#### [SET EXERCISE]
Rewrite the entries starting at the one containing "Click the 1.490" and ending at the one containing "Instruction: Select the", both included, and give only those, unchanged except that each coordinate in the answers is multiplied by 2.3 and rounded to a whole number, with halves rounded up.
:: RAW DATA ::
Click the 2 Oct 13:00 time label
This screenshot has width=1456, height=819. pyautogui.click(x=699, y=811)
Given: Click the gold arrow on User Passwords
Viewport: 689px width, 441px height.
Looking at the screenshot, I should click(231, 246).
:::
:: RAW DATA ::
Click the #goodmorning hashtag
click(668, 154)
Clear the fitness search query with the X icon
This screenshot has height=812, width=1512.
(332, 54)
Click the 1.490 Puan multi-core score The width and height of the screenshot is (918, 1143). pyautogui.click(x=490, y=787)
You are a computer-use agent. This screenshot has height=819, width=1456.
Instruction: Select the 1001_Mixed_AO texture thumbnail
:::
#### [PROBLEM SOLUTION]
Click the 1.490 Puan multi-core score The width and height of the screenshot is (918, 1143). pyautogui.click(x=1127, y=1810)
You are a computer-use agent. This screenshot has height=819, width=1456.
Instruction: Select the 1001_Mixed_AO texture thumbnail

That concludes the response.